Orange is for rapid fire, Just put it in and fire away.:clap:


----------



## sore thumb (Nov 9, 2008)

thanks,i'll try it but it still seems like something is missing


----------



## sore thumb (Nov 9, 2008)

nope doesnt work,its just a orange trigger shell,no metal sear inside,gun does not fire with it


----------



## BACKWOODS (Sep 10, 2007)

Sore Thumb,
Sorry you are having problems. 
My ORANGE BUMP TRIGGER is still in the bag. It contains an Orange Trigger that has a metal flap inside that pivots on a roll pin. Also included is a small O-Ring.
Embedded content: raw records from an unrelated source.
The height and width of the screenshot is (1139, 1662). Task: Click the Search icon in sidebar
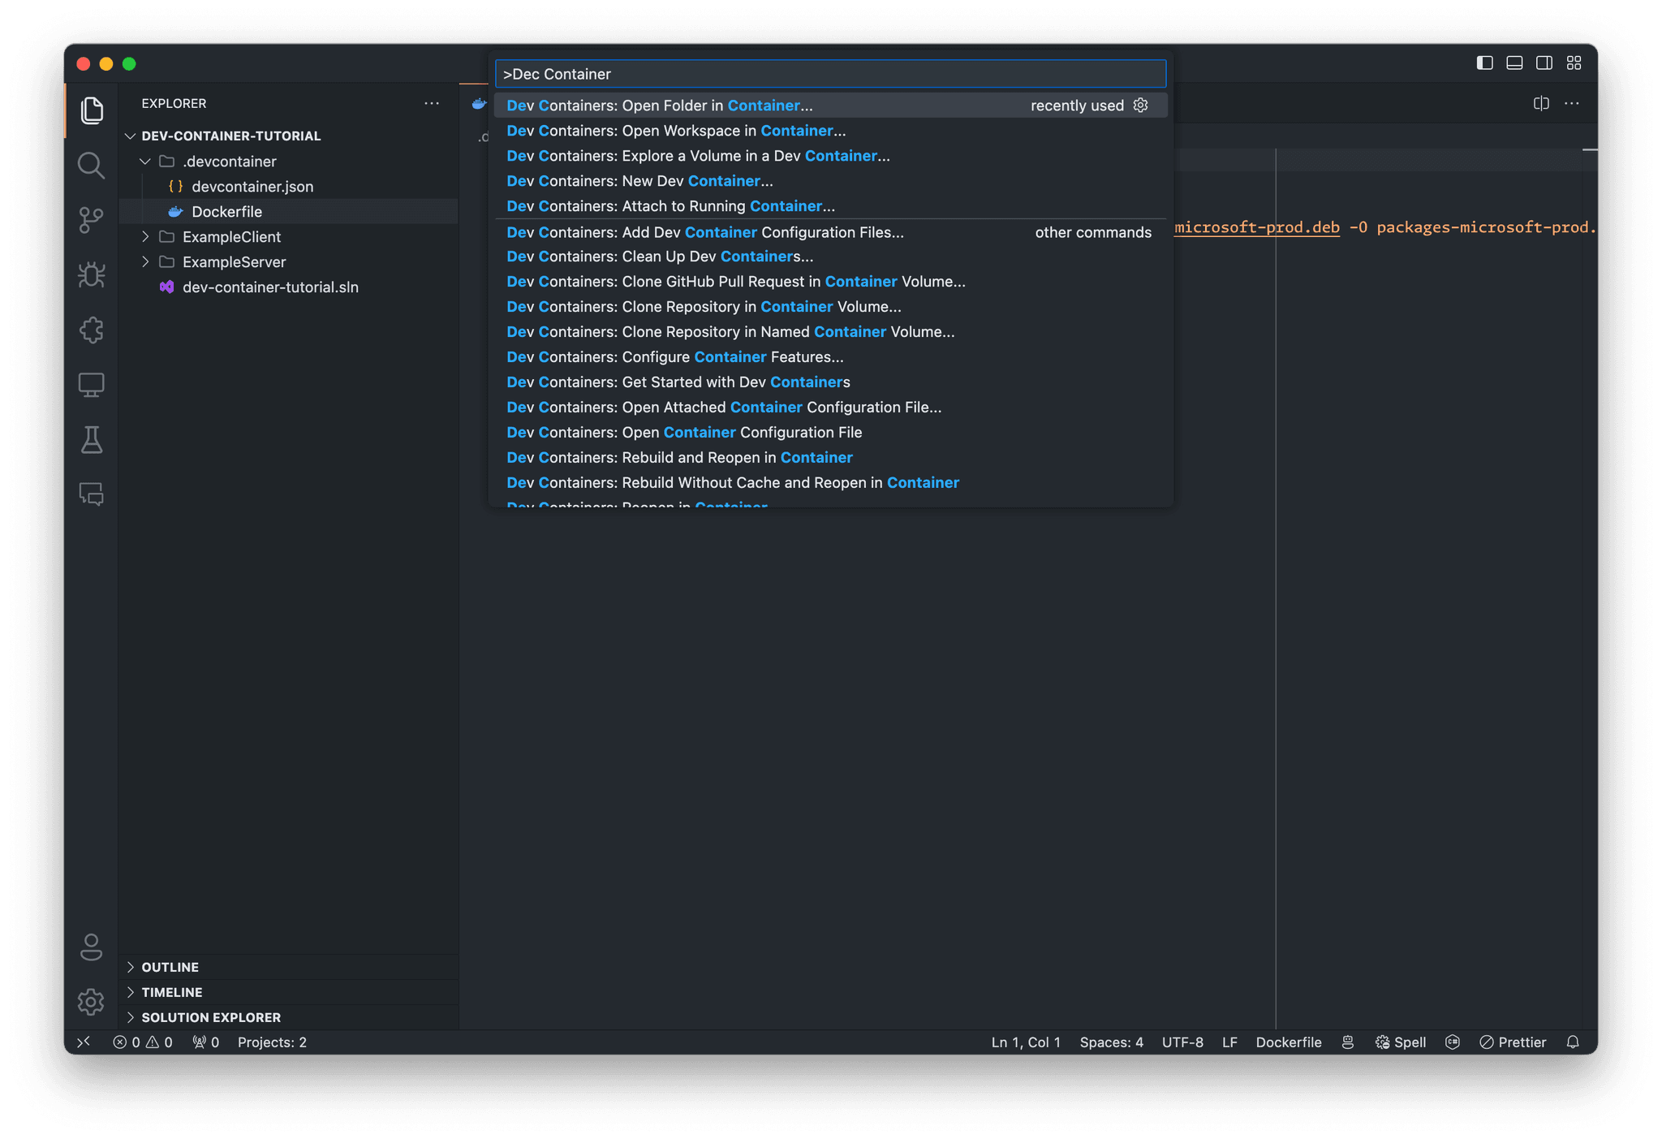(x=93, y=163)
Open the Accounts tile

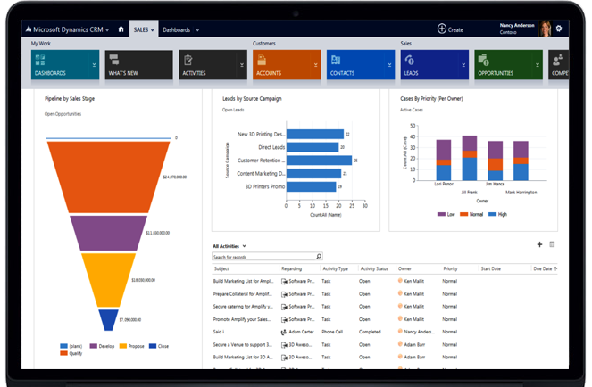click(286, 65)
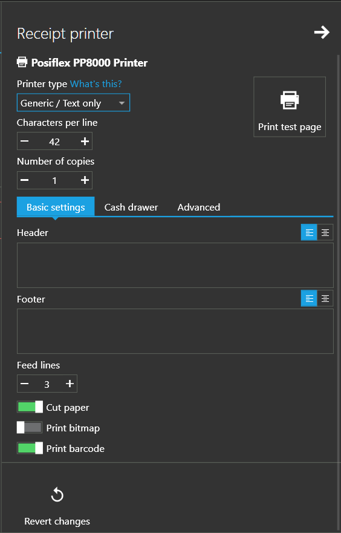Viewport: 341px width, 533px height.
Task: Turn off the Print barcode toggle
Action: coord(30,448)
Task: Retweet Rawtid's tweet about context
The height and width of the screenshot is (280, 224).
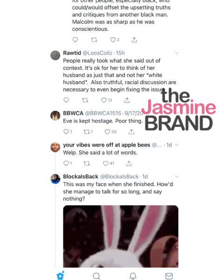Action: pyautogui.click(x=85, y=100)
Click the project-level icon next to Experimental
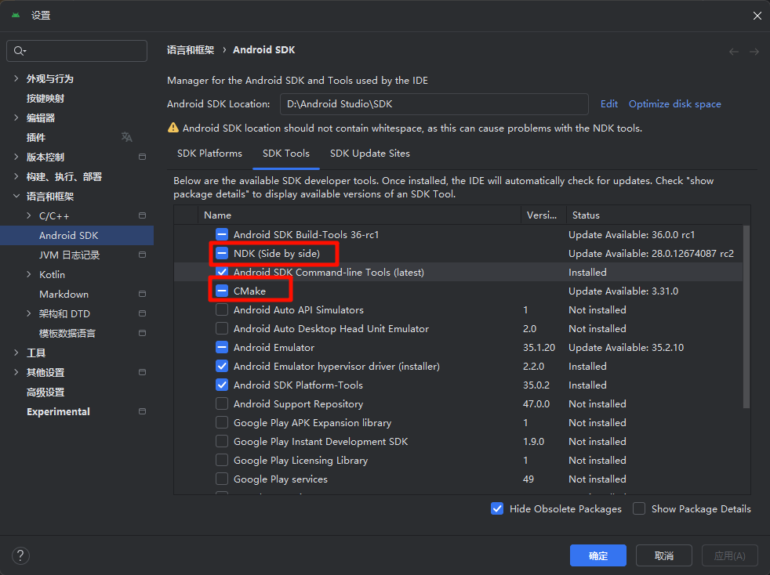The height and width of the screenshot is (575, 770). click(142, 411)
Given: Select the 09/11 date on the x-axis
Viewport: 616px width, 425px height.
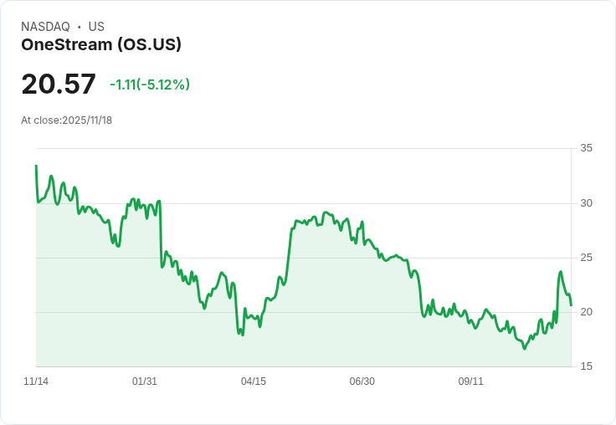Looking at the screenshot, I should tap(471, 381).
Here is a link to the part I found to make sure you ordered the same thing.
http://itwconstructionparts.com/xcart/bump-trigger-assembly-optional.html
Let me know if you have any other questions,
Steve


----------



## sore thumb (Nov 9, 2008)

thats what i ordered,its missing the metal flap,the only thing that was in the baggy was the orange trigger shell,differant part number though,the one i ordered came up for a search for my framing gun ,the one you posted says its for a angled trim gun,either way the picture of the one i ordered shows the metal flap which isnt there

its the same shell as the one i ordered for the trim gun,,,,,it wont let me link to the one i ordered because i do not have 15 posts yet


----------



## BACKWOODS (Sep 10, 2007)

OOOOPPPPSSSSSSSSSS,
I clicked on the schematic and it took me to an exploded view of the 350, I then clicked on the optional bump trigger that lead me to the link I posted.
Maybe a call tomorrow to the folks where you got it. 
Steve


----------



## sore thumb (Nov 9, 2008)

yea i got it from the same folks you linked to in your previous post,i sent an email,and i wrote the number down and will call tomorrow,there is a pic next to the description sku # 501010 ,and the pic clearly shows the sear included,so hopefully i just got a incomplete part by mistake,and they will right it


----------



## dayspring (Mar 4, 2006)

Yeah, now that ya'll mention it, there are supposed to be two pcs. I forgot, been two years since I installed one.


----------